While the patents at the center of the suit from AlexSam expired in 2017, the company is accusing MasterCard of refusing to pay out the agreement MasterCard representatives once signed with Robert Dorf, who was once described by his erstwhile lawyers at Fitch Even Tabin & Flannery LLP as a “gift card pioneer.” Before Dorf’s patents expired, the AlexSam outfit swept through the retail sector, running lawsuits against brands like Home Depot, McDonald’s and the now-bankrupt Toys “R” Us.

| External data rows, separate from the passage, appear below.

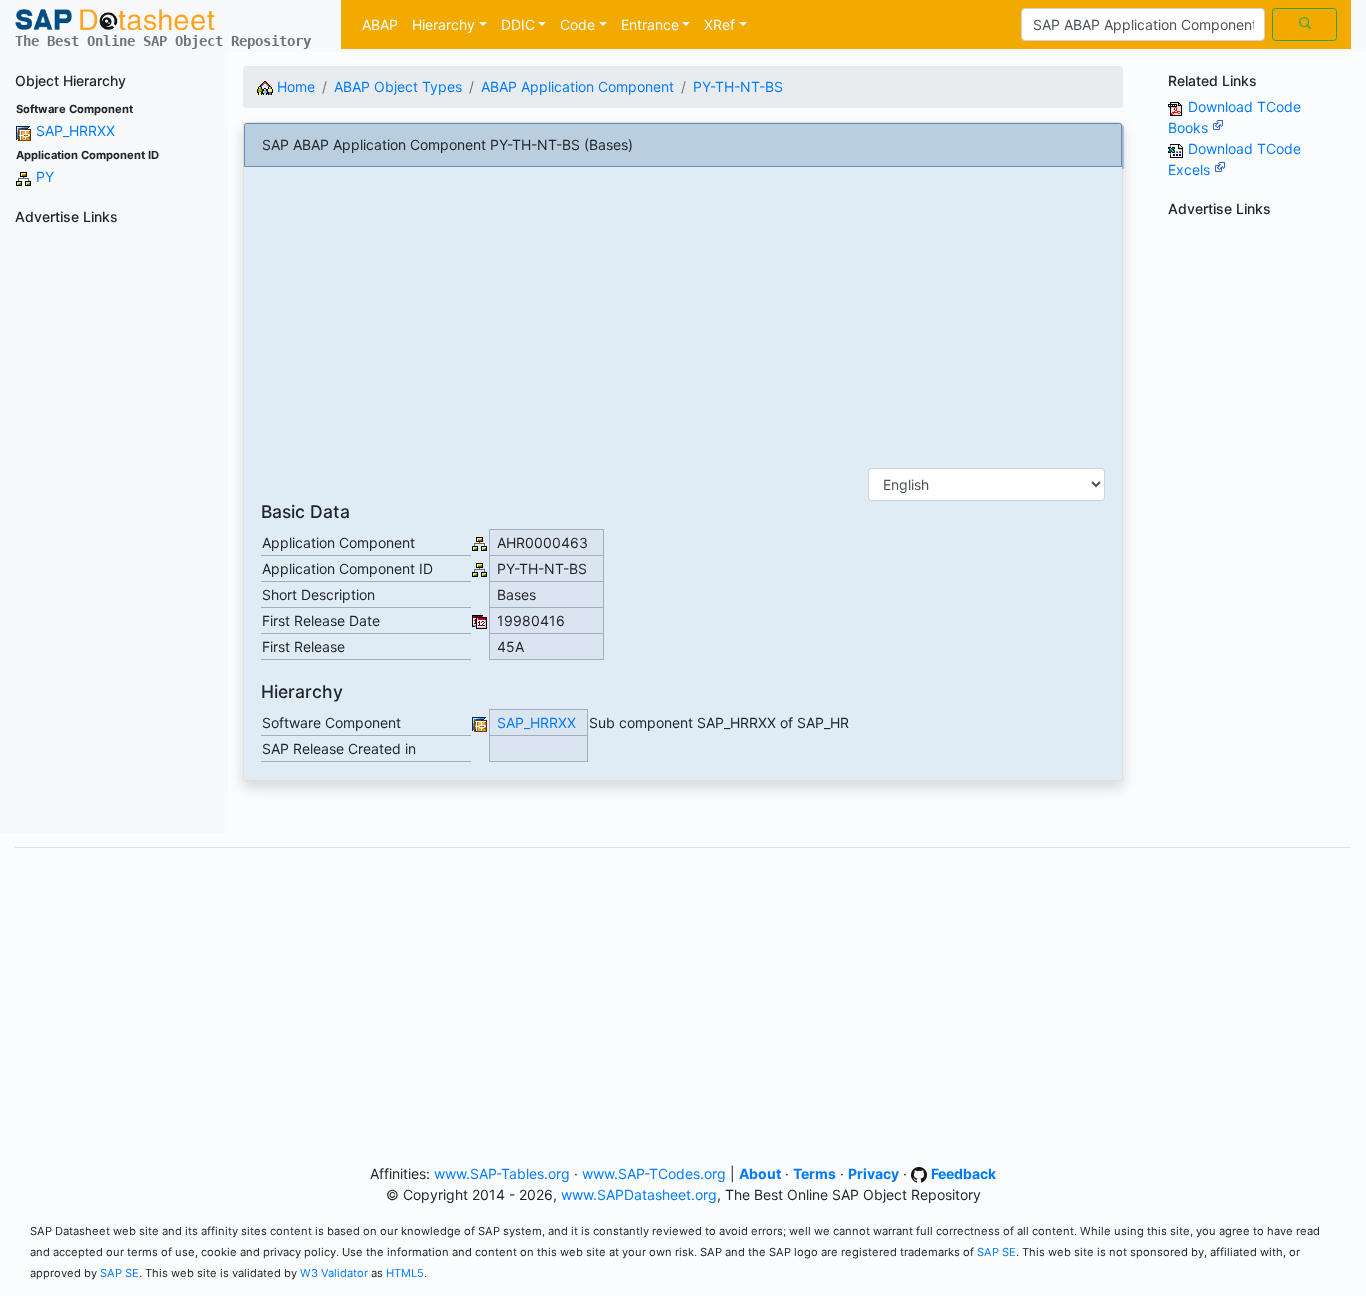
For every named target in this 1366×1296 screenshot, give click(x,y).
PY (45, 176)
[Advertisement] (114, 533)
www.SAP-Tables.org (502, 1173)
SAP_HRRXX (75, 130)
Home (294, 86)
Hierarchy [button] (443, 24)
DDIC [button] (518, 24)
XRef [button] (719, 24)
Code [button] (577, 24)
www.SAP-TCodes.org (654, 1173)
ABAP (380, 24)
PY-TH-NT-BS (738, 86)
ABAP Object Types (398, 86)
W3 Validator (334, 1273)
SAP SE (996, 1252)
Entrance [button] (650, 24)
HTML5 (405, 1273)
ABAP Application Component (577, 86)
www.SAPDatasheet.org (639, 1194)
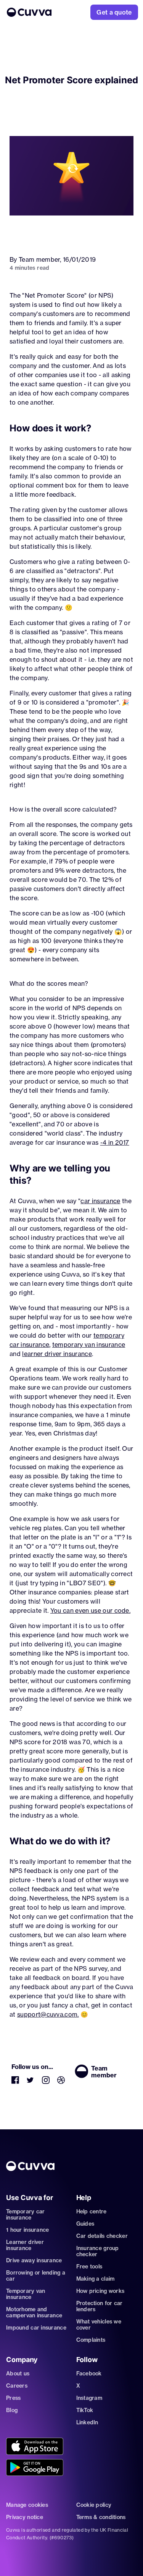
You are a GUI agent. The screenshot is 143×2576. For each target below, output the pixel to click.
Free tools (89, 2266)
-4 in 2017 (114, 1142)
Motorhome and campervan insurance (34, 2312)
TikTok (84, 2410)
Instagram (89, 2398)
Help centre (91, 2211)
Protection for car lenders (99, 2306)
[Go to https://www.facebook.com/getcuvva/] (15, 2081)
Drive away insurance (34, 2260)
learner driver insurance (57, 1354)
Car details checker (102, 2236)
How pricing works (100, 2291)
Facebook (89, 2373)
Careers (16, 2386)
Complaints (91, 2340)
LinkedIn (87, 2422)
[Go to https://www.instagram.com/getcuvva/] (46, 2081)
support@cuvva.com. (48, 2014)
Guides (85, 2224)
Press (13, 2398)
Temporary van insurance (25, 2294)
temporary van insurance (88, 1344)
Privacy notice (24, 2517)
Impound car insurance (36, 2328)
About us (17, 2373)
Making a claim (95, 2279)
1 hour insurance (27, 2230)
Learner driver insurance (25, 2245)
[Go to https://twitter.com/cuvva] (30, 2081)
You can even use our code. (90, 1610)
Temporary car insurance (25, 2214)
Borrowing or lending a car (35, 2276)
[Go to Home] (29, 12)
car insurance (100, 1201)
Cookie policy (94, 2505)
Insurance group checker (97, 2251)
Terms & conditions (101, 2517)
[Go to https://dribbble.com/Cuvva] (61, 2081)
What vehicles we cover (98, 2324)
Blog (12, 2410)
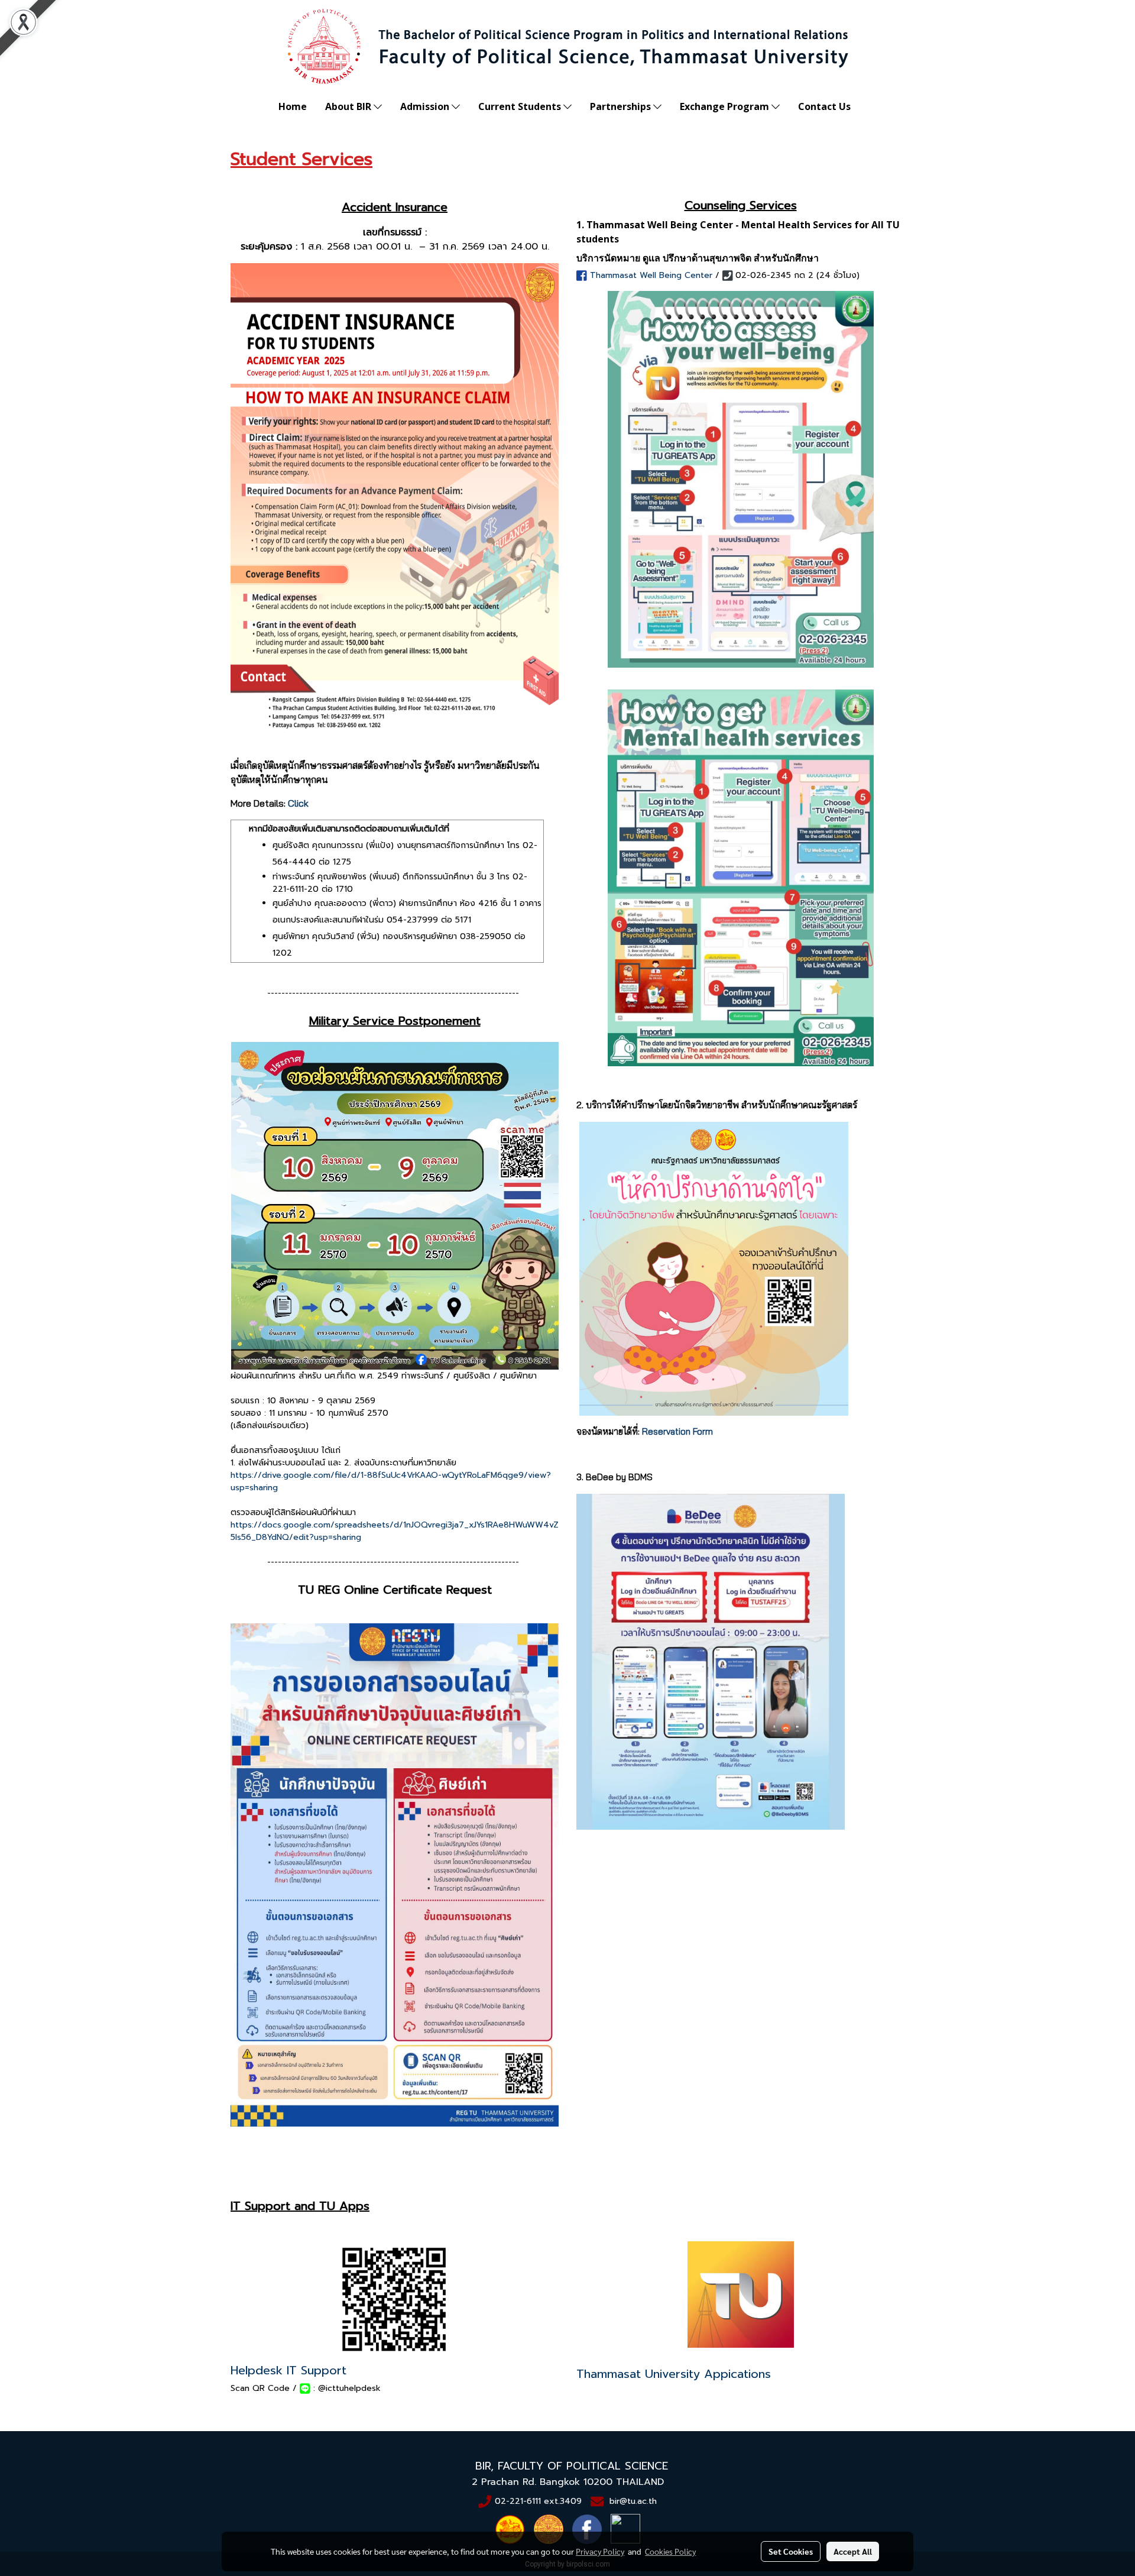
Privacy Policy (600, 2551)
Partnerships (621, 106)
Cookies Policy (670, 2551)
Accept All (853, 2551)
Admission (426, 106)
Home (292, 106)
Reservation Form (677, 1431)
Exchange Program (725, 106)
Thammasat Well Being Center (651, 275)
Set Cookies (790, 2551)
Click (298, 803)
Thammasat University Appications (673, 2374)
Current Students (520, 106)
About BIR (349, 106)
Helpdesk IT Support (288, 2370)
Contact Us (824, 106)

Some of those even went to trial, with wins and losses.
The MasterCard lawsuit is a relic of this, as the 2015 lawsuit from AlexSam accuses the credit card brand of systematically “under-report[ing]” the number of transactions that were covered by the 2005 deal, something that AlexSam’s lawyers say dates as far back as 2007 and was revealed during an unrelated lawsuit the company was persuing against a telecom called IDT Corp. The patents-at-issue are U.S. Patent Nos. 6,000,608 and 6,189,787. U.S. Circuit Judges Alan David Lourie, Raymond T. Chen and Kara Farnandez Stoll sat on the panel for the decision.
AlexSam is represented by Hunter T. Carter of ArentFox Schiff LLP, Jacqueline Knapp Burt, Timothy C. Davis and W. Lee Gresham III of Heninger Garrison Davis LLC and Steven Ritcheson of Insight PLC.
MasterCard is represented by Robert C. Scheinfeld, Michael Hawes, Emily Rose Pyclik, Jennifer Cozeolino Tempesta and Eliot Damon Williams of Baker Botts LLP.
The case is Alexsam Inc. v. MasterCard International Inc., case number 22-2046, in the U.S. Court of Appeals for the Federal Circuit.